United States-Retail meat prices.

UNITED STATES-RETAIL PRICES NOT CUT AS MUCH AS WHOLESALE.

Over the last few months, retail beef prices haven’t

kept pace with declines at the wholesale level, but that’s about to change,

economists and market analysts said.


Since peaking at $173.80 per hundredweight last July 10, the U.S. Department

of Agriculture’s reported carcass cutout price has declined unevenly. Friday it

was reported at $135.58.

Featured and regular retail beef prices at grocery stores, meanwhile, have

held relatively steady within a narrow range, and some meat traders and cattle

producers were beginning to wonder why grocers weren’t passing along the lower


prices to consumers.

Based on the apparent amount of beef that is booked for deferred delivery, it

looks as though grocers are preparing to push beef sometime after the Easter

holiday, analysts and economists said.
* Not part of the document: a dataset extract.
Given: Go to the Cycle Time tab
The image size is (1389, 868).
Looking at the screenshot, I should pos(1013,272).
While it’s impossible to know what

prices retailers plan to value the beef, the general feeling is that featured

prices will be attractive to shoppers.

Market analysts and agricultural economists all said they would have liked to

see more aggressively priced retail beef before now, but none were surprised

that U.S. shoppers hadn’t been treated to lower prices yet.
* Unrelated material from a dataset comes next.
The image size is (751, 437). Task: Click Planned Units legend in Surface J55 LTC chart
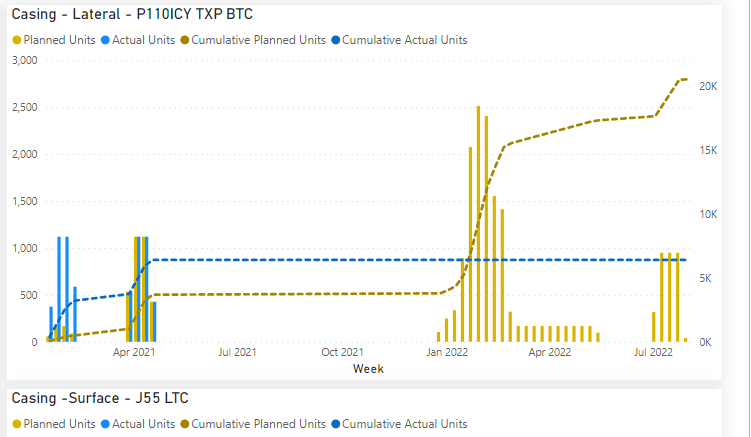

First of all, said Jim Robb, agricultural economist at the Livestock

Marketing Information Center, price moves at the retail level aren’t a

one-for-one relationship with wholesale prices. There are other costs involved,

like transportation, which can fluctuate independently of the wholesale beef

price, he said.

Unless grocers feel comfortable with their costs, including those add-on

costs, they will be less inclined to be aggressive about their retail pricing,

Robb said.

Kevin Bost, president of Procurement Strategies Inc., said there’s "always a

pretty good lag" between the time when wholesale meat prices go down and when

retail prices follow. He said the current lag is typical. It’s also typical for

analysts and traders to grow impatient, he said.

Retail prices are just now getting to a point where they might decline, Bost

said.

Robb said retailers need to be convinced that wholesale prices are down for

the long haul. Not only do they want to avoid being whipsawed by their pricing

schemes, but their advertising campaigns often must be planned a month or more

in advance to get printing and other parts of the program in place in time.

Retailers have been "very cautious," especially at the upper echelons of the

grocery chains, Robb said. Upper management probably has been more cautious

than lower-level management over the last few months because of the tough

economic times, he said. It’s been hard to tell what consumers would do or buy,

keeping management cautious about pricing.

Tom Elam, agricultural economist and private consultant with FarmEcon LLC.,

said the lag in response to lower wholesale prices sometimes comes because much

of the product a retail grocer buys is contracted well in advance of its actual

usage date. Sometimes, it’s months in advance, and the purchase price may not

reflect the current spot market, he said.

Adding to the uncertainty being felt by retail meat managers, Elam said, is

the reductions they see currently in meat production. Beef, pork and chicken

producers all are cutting back on herds and flocks.

Grocers also have been reluctant to lower beef prices, Robb and others said,

because they aren’t convinced the increased sales volume will bring in enough

money to offset what they’d lose by reducing the price. They would be giving up

profit margin, and it would take increased sales volumes to bring in as much

money per week.

Whatever the reasons for the time lag between wholesale and retail beef

prices, retailers now appear ready to try moving larger volumes of beef with

lower prices, the analysts and economists said. Product bookings for late April

delivery coincide with typical early May grilling features, they said.

Many don’t think the grilling ads will break the week after the Easter

holiday since the weeks before and after Easter typically are weak for moving

meat. The week after Easter also is the last week of the month, when disposable

income is lowest for most shoppers.

But once the first-of-the-month paychecks roll in, the weather warms and the

Easter holiday is behind them, consumers may be ready to fire up the grills -

and that usually favors beef, analysts said.